§ **Task prompt**
Every record below, from first to last, should be copied exactly; leave the pictures out.

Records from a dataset
- - -

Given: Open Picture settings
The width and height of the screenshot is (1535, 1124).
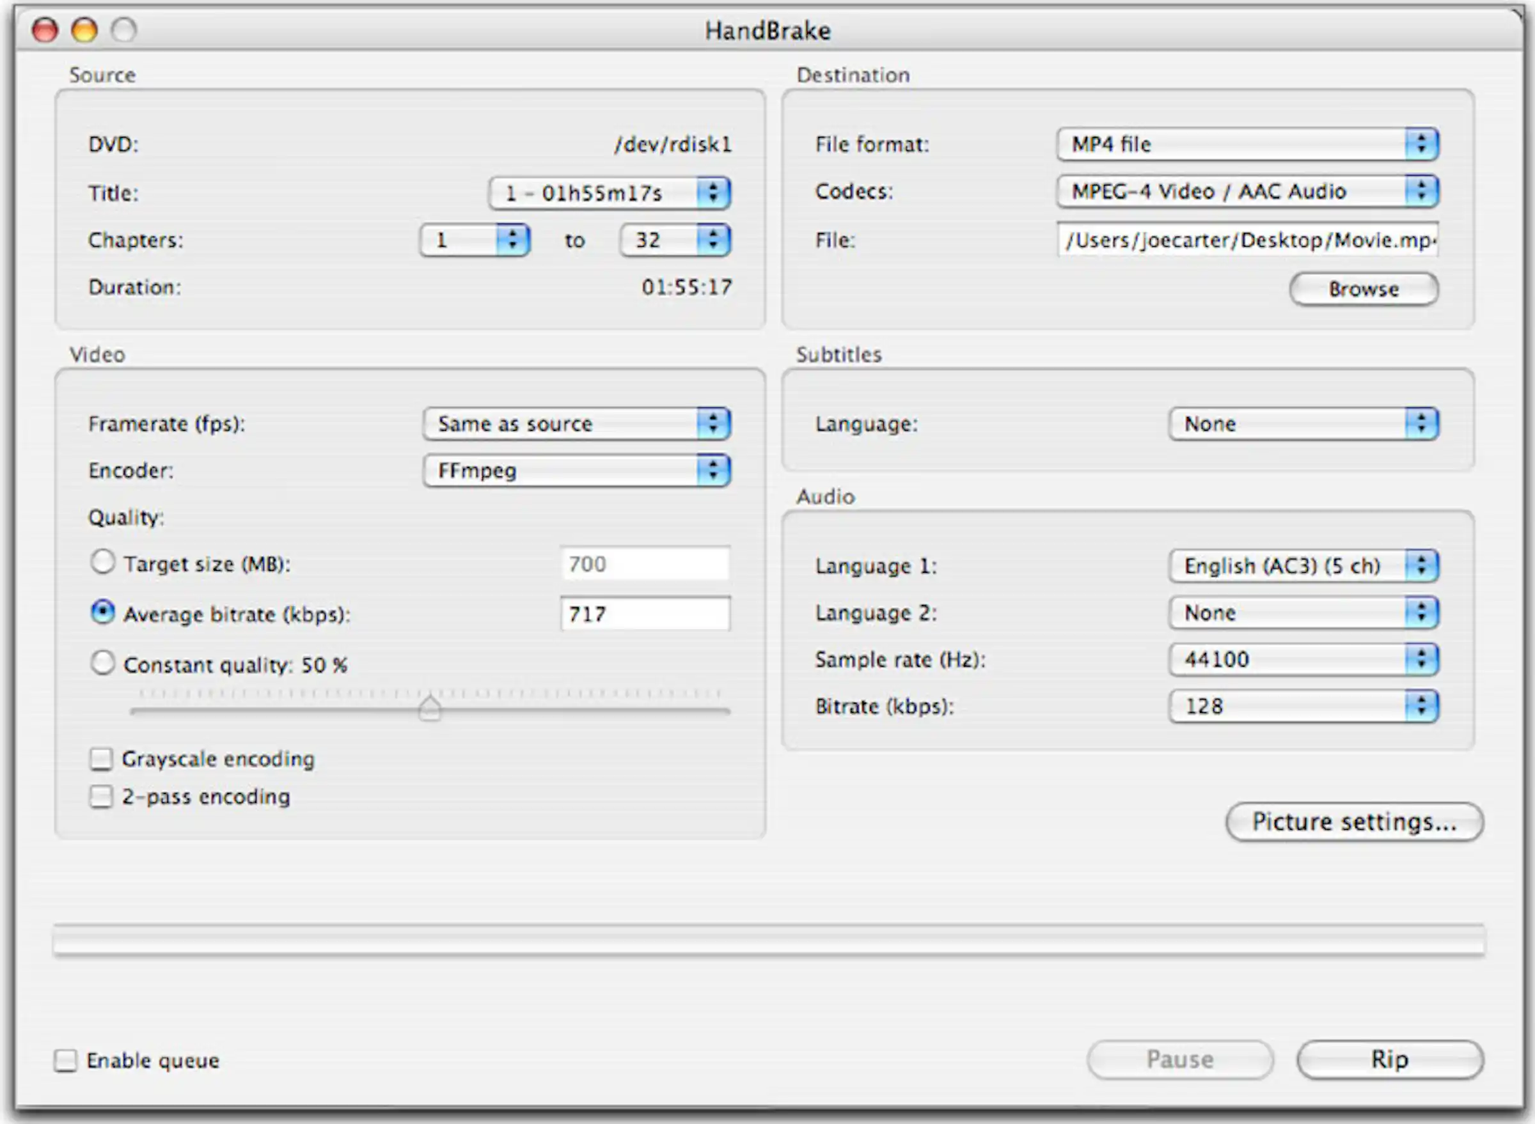Looking at the screenshot, I should 1354,822.
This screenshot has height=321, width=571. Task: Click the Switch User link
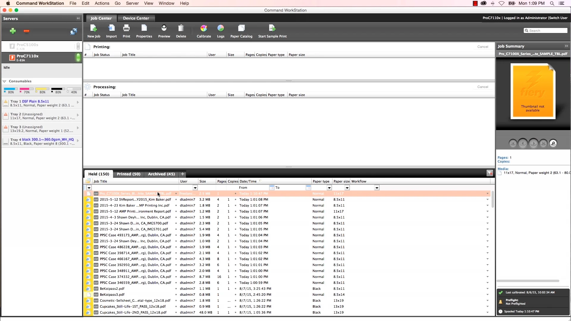558,18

- - -

§ **Written response**
Given: Open Picture settings
The width and height of the screenshot is (1535, 1124).
Looking at the screenshot, I should 1354,822.
This screenshot has height=321, width=571. Task: Click the Switch User link
558,18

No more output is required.